- Flag of Pittsburgh, Pennsylvania
- Common name: Pittsburgh Police
- Abbreviation: PBP
- Motto: Accountability, Integrity and Respect

Agency overview
- Formed: 1857
- Preceding agency: Pittsburgh Night Watchmen;
- Employees: 1,064 (2020)
- Annual budget: $114,841,054 (2020)

Jurisdictional structure
- Operations jurisdiction: Pittsburgh, Pennsylvania, U.S.
- Legal jurisdiction: Municipal
- Primary governing body: Pittsburgh City Council
- Secondary governing body: Pittsburgh Department of Public Safety

Operational structure
- Headquarters: 1203 Western Avenue Pittsburgh, PA
- Officers: ▼664 of 800-900 (2025)
- Agency executive: Jason Lando , Chief of Police;
- Parent agency: Public Safety Department
- Branches: 3 Administration; Investigation; Operations;

Facilities
- Zones: 6 Zone 1 (Northside); Zone 2 (Downtown, Uptown); Zone 3 (Southside, South Hills); Zone 4 (Oakland-Shadyside-Point Breeze); Zone 5 (East End); Zone 6 (West End);
- Fords: 660
- Harleys: 40
- River Rescue: 30' SeaArk Little Giants: 6
- River Rescue: 25' Boston Whaler Guardians: 6
- River Rescue: 19' & 15' Husky Airboat & Avon Inflatables: 7
- German Shepherds: 25
- Belgian Malinois: 12
- Horses: 4

Website
- Pittsburgh Bureau of Police

= Pittsburgh Police =

Police department in Pittsburgh, Pennsylvania, US

The Pittsburgh Police, officially the Pittsburgh Bureau of Police (PBP), is the largest law enforcement agency in Western Pennsylvania and the third largest in Pennsylvania.
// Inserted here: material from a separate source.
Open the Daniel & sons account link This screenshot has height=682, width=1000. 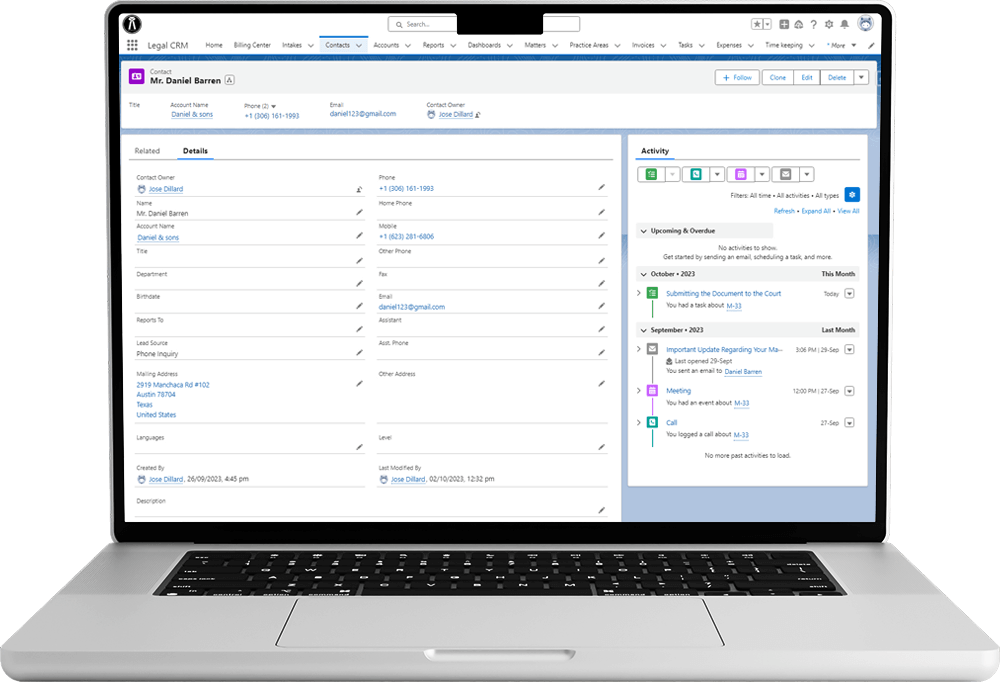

The modern force of salaried and professional officers was founded in 1857 but dates back to the night watchmen beginning in 1794, and the subsequent day patrols in the early 19th century, in the then borough of Pittsburgh. By 1952 the Bureau had a strength of 1,400 sworn officers; in July 1985, 1,200; and by November 1989, 1,040.

==Organization==
The Pittsburgh Bureau of Police is part of the Pittsburgh Department of Public Safety, along with the Pittsburgh Bureau of Fire and Pittsburgh Bureau of Emergency Medical Services (PEMS). It is headed by Chief Jason Lando (acting) appointed by Mayor O'Connor. The Chief of Police is the top law enforcement agent of the city of Pittsburgh. In the Chiefs council are the positions of

- Deputy Chief of Police Bureau
- Chief of Staff of the Police Bureau
- Public Affairs Manager of the Police Bureau
- Legal Advisor to the Police Bureau

Reporting directly through the Deputy Chief of Police to the Chief are the three active units of the Police Bureau: Operations, Investigations, and Administration. Each one is headed by an Assistant Chief.

===Headquarters===
The original headquarters were at Sixth Avenue and William Penn Way in downtown. In 1918 it moved into the Pittsburgh City-County Building, 1925 to Water Street, 1960s Grant Street Public Safety Building, and is now quartered at Western Avenue on the Northside.

===Operations Unit===
Headed by the Assistant Chief of Operations, this unit is the most visible arm of the Pittsburgh Police Bureau. It consists six zones (the updated form of precincts) with each zone being supervised by the zone commander, as well as all zone patrol and response operations, SWAT team, Traffic Patrol, and Impound. This is also the unit that does community policing.
- Zone One: North Side
- Zone Two: Downtown, Hill District, Strip District, Lawrenceville, Polish Hill, Uptown
- Zone Three: South Side, Beltzhoover, Carrick, St. Clair Village, Arlington Heights
- Zone Four: Oakland, Squirrel Hill, Shadyside, Point Breeze
- Zone Five: East Liberty, Highland Park, Homewood
- Zone Six: West End, Banksville, Brookline, Beechview

In 2010 the average Pittsburgh police zone had 12.8 officers, 2.8 detectives, 1.2 sergeants and .5 lieutenants on duty during any 8-hour shift. Citywide for any 8-hour 2010 shift this translates to 76.8 officers, 16.8 detectives, 7.2 sergeants and 3 lieutenants.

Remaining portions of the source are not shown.